In Decker, the court considered the constitutionality of G. L. c. 152, §§ 23 & 24 (as amended by St. 1953, c. 314, § 6 and St. 1955, c. 174, § 5, respectively), insofar as they abrogated the common law right of indemnity. In determining that those sections were constitutional, the court stated: “We have no doubt that G. L. c. 152, §§ 23 & 24, bear a reasonable and substantial relation to a permissible legislative objective — the general public welfare [citations omitted]. The purpose of these sections, which have always been a part of the workers’] compensation law, is to provide a benefit to the insured employer by releasing it from liability in return for imposing a statutory liability without regard to fault.” Decker v. Black & Decker Mfg. Co., 389 Mass. at 43-44. This rationale is equally applicable here. The Legislature could conclude rationally that the abolition of spousal and children’s common law rights was necessary to justify, economically and socially, the operation of a workers’ compensation system that, as a fundamental premise, disregarded fault.

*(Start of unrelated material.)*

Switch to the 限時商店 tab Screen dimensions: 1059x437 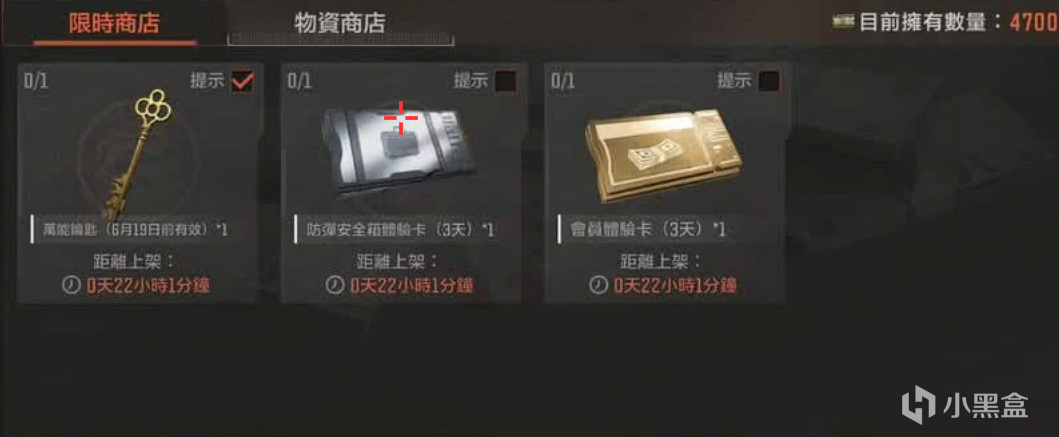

2. Article 11 claims. The plaintiffs argue that art. 11 of the Declaration of Rights, which provides, in part, that “[e]very subject of the Commonwealth ought to find a certain remedy ... for all injuries . . . which [one] may receive,” prohibits the Legislature from abolishing their common law rights without providing a substitute remedy. The point, a variant of what we have already considered, was put to rest in Klein v. Catalano, *924386 Mass. at 712-713. “[T]he Legislature may enact a statute that abolishes a common law cause of action without providing a substitute remedy if the statute is rationally related to a permissible legislative objective.” Id. at 712 n. 16. See also Decker v. Black & Decker Mfg. Co., 389 Mass. at 45-46. Rules of the common law are not “above all change except by constitutional amendment.” Freezer Storage, Inc. v. Armstrong Cork Co., 476 Pa. 270, 281 (1978).

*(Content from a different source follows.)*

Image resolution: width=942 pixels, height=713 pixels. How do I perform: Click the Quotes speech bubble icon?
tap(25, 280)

Richard T. Tucker for the plaintiffs. John P. Mulvey for the defendant.

Judgment affirmed.

The pertinent part of G. L. c. 152, § 24, provides: “If an employee has not given notice to his employer that he preserves his right of action at common law as provided by this section, the employee’s spouse, children, parents, and any other member of the employee’s family or next of kin who is wholly or partly dependent upon the earnings of such employee at the time of the injury or death, shall also be held to have waived any right of action at common law against such employer for damage due to loss of consortium, parental guidance, companionship or the like, when such loss is a result of any injury to the employee that is compensable under this chapter.” See also St. 1986, c. 662, § 18.

The 1985 amendment is thought to have been enacted in response to the decision in Ferriter v. Daniel O'Connell’s Sons, 381 Mass. 507, 525, 530 (1980). See St. Germaine v. Pendergast, 411 Mass. 615, 624-625 (1992). The plaintiffs do not dispute that the injured employee claimed his workers’ compensation benefits.

See St. Germaine v. Pendergast, 411 Mass. at 624, and cases there cited.

Articles 1,10, and 12 of the Massachusetts Declaration of Rights provide protections analogous to those afforded by the due process clause of the Federal Constitution. See Pinnick v. Cleary, 360 Mass. at 14 n.8; Klein v. Catalano, 386 Mass. at 707 n.6.